[comp.text] Want info on SGML

davek@hp-lsd.HP.COM (Dave Kumpf) (07/01/89)

I'm looking for more information on SGML (Standard Generalized Markup
Language).  Books, reports, example applications, information on parsers,
etc. would all be welcome.  At the moment, all I have is "An Author's Guide
to SGML" and small familiarity with HP's internal use.  Are there any
newsgroups discussing SGML?

Thanks --

Dave Kumpf
hplabs!hp-lsd!davek

brucec@demiurge.WV.TEK.COM (Bruce Cohen;685-2439;61-028) (07/06/89)

In article <8210005@hp-lsd.HP.COM> davek@hp-lsd.HP.COM (Dave Kumpf) writes:
>I'm looking for more information on SGML (Standard Generalized Markup
>Language).  Books, reports, example applications, information on parsers,
>etc. would all be welcome.  At the moment, all I have is "An Author's Guide
>to SGML" and small familiarity with HP's internal use.  Are there any
>newsgroups discussing SGML?

The official specification for SGML is ISO Standard 8879, which costs about
$100.  I ordered mine through the company standards office, which got it
from Global Engineering Documents, 2805 McGraw Ave, Irvine, CA 92714,
phone: (800) 854-7179.  ACM sponsered a conference on document processing
systems in 1988 at Sante Fe, NM; I have two sets of course notes from it:
"Introduction to SGML" and "Implementation of SGML Systems", which you may
be able to order from ACM publications; they've been very helpful in
untangling the standard for me.  You might also be interested in report
IR-159, "The Implementation of the Amsterdam SGML Parser" by Warmer and
Egmond, from Vrije Univeriteit Amsterdam.  I got my copy by contacting
Sylvia van Egmond at sylvia@cs.vu.nl .

If you have access to an implementation of Framemaker (tm), a word
processor from Frame in California, you can look at their ML format, which
was an attempt to implement SGML before the standard was final.  It's not
that far off.

I don't know know of any news groups discussing SGML; I hang around here
hoping for some discussion.  When I get to working on it seriously again
(Real Soon Now), maybe I'll have something to contribute myself.

Bruce Cohen
brucec@orca.wv.tek.com
Interactive Technologies Division, Tektronix, Inc.
M/S 61-028, P.O. Box 1000, Wilsonville, OR  97070

mike@mks.UUCP (Mike Brookbank) (07/06/89)
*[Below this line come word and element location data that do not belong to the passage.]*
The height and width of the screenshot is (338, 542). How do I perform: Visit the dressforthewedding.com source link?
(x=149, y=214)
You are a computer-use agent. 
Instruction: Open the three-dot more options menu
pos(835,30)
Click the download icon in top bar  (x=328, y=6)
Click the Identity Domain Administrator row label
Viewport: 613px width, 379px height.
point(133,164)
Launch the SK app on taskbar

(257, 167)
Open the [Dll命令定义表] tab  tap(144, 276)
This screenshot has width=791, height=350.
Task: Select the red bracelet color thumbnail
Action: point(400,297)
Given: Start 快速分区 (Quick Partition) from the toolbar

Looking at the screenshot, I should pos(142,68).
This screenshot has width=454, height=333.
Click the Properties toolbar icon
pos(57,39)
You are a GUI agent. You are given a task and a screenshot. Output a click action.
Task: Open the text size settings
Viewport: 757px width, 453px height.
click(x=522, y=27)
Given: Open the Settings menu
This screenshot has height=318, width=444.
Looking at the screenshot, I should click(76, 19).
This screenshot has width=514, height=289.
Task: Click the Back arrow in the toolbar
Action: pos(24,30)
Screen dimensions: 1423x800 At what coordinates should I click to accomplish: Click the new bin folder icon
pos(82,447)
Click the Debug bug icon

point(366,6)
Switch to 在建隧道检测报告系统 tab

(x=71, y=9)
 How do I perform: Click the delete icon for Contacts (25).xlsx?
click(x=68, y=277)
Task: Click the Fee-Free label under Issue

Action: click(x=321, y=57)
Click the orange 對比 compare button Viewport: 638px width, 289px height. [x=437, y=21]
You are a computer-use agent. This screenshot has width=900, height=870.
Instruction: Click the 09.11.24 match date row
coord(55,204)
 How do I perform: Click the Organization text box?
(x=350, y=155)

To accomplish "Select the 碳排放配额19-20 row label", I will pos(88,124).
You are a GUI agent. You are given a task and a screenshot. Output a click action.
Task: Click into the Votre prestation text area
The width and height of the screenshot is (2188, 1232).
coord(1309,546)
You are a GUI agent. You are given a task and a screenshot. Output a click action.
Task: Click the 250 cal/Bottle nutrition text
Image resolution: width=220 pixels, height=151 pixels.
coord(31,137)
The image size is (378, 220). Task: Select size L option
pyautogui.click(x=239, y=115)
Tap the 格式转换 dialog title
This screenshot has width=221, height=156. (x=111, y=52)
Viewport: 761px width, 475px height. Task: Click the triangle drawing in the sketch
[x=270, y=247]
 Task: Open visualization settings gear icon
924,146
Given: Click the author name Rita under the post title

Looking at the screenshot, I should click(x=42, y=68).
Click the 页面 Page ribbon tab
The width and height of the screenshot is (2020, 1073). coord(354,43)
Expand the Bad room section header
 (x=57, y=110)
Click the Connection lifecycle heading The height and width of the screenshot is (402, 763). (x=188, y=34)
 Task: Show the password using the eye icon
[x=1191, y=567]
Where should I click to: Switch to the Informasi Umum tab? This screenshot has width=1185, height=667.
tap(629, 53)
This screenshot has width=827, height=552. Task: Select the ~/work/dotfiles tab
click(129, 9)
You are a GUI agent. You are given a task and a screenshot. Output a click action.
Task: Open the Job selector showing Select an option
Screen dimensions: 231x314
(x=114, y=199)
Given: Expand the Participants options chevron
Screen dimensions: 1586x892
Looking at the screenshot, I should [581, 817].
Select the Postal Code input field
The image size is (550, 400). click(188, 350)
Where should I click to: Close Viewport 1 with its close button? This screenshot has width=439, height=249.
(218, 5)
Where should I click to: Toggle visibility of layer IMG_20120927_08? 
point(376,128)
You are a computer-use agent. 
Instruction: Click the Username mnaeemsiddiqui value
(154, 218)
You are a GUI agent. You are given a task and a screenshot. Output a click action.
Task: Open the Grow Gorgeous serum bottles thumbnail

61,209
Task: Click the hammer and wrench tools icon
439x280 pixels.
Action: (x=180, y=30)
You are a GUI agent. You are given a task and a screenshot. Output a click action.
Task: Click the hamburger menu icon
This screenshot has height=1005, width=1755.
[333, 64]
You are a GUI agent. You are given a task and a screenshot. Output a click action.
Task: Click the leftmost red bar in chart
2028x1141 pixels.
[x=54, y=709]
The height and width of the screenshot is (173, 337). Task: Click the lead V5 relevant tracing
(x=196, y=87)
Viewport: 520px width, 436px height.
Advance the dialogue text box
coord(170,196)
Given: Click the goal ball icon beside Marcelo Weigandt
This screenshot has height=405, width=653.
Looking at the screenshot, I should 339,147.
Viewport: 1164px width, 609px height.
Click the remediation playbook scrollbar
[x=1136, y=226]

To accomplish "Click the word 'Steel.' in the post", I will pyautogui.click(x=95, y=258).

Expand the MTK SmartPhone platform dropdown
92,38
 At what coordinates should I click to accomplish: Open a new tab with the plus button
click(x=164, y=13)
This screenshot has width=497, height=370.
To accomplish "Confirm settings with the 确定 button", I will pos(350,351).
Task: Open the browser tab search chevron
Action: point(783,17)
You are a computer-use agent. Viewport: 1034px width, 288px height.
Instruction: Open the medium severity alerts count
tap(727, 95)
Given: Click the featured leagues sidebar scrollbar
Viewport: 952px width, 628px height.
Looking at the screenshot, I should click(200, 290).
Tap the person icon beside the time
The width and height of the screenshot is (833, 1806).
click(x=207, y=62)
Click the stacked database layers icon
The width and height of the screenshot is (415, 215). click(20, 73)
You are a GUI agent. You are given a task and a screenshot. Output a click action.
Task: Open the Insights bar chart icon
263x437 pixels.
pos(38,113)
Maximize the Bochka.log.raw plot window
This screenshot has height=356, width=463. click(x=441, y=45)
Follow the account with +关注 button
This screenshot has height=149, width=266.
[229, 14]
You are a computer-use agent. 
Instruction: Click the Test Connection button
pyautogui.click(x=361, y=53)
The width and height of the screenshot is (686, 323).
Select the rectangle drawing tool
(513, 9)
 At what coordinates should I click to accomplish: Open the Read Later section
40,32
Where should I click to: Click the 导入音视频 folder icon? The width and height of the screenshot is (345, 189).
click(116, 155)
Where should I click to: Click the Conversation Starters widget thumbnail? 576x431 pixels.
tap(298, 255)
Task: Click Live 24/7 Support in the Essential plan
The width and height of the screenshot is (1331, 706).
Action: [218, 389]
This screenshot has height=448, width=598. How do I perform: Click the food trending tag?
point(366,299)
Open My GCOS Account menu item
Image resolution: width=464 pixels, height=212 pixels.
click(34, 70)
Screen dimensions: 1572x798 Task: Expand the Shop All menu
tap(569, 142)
In article <3790@orca.WV.TEK.COM> brucec@demiurge.UUCP (Bruce Cohen) writes:
>In article <8210005@hp-lsd.HP.COM> davek@hp-lsd.HP.COM (Dave Kumpf) writes:
>>I'm looking for more information on SGML (Standard Generalized Markup
>>Language).  Books, reports, example applications, information on parsers,
>>etc. would all be welcome.  At the moment, all I have is "An Author's Guide
>>to SGML" and small familiarity with HP's internal use.  Are there any
>>newsgroups discussing SGML?
>

There is an excellent article on pg 30 in Federal Computer Week about 
SGML and its role in the Federal Agencies electronic publishing needs.
It talks somewhat about SGML as a standard being adopted to help
simplify the processing of millions of pages produced by the US
government.

In this article they mention SoftQuad Inc.'s SGML product
"Author/Editor".  You can probably obtain more information about this
product and information about SGMLs from them directly. (416) 963-8337.


-- 
     Mike Brookbank                          Phone: (519)884-2251
Mortice Kern Systems Inc.               UUCP: uunet!watmath!mks!mike
   35 King St. North                             BIX: join mks
Waterloo, Ontario  N2J 2W9                  CompuServe: 73260,1043

dela@nebula.ee.rochester.edu (Del Armstrong) (07/06/89)

In article <3790@orca.WV.TEK.COM> brucec@demiurge.UUCP (Bruce Cohen) writes:
>In article <8210005@hp-lsd.HP.COM> davek@hp-lsd.HP.COM (Dave Kumpf) writes:
>>I'm looking for more information on SGML (Standard Generalized Markup
>>Language).  
> ...
>If you have access to an implementation of Framemaker (tm), a word
>processor from Frame in California, you can look at their ML format, which
>was an attempt to implement SGML before the standard was final.  It's not
>that far off.

Another system which can generate SGML for you to look at is The Publisher,
which is a document processor produced by Arbortext inc. It uses TeX as it's
underlying engine, but can generate SGML output.


			Del Armstrong

	Internet    : dela@ee.rochester.edu
	UUCP        :     ...allegra!rochester!ur-valhalla!dela
	Twisted pair: (716) 275-5342
	Last resort : Hopeman 407
		      Electrical Engineering
		      University of Rochester
		      Rochester, N.Y.  14627

    +---------------------------------------------------------------------+
    |          On a clear disk you can seek forever.                      |
    +---------------------------------------------------------------------+

tut%cairo@Sun.COM (Bill "Bill" Tuthill) (07/07/89)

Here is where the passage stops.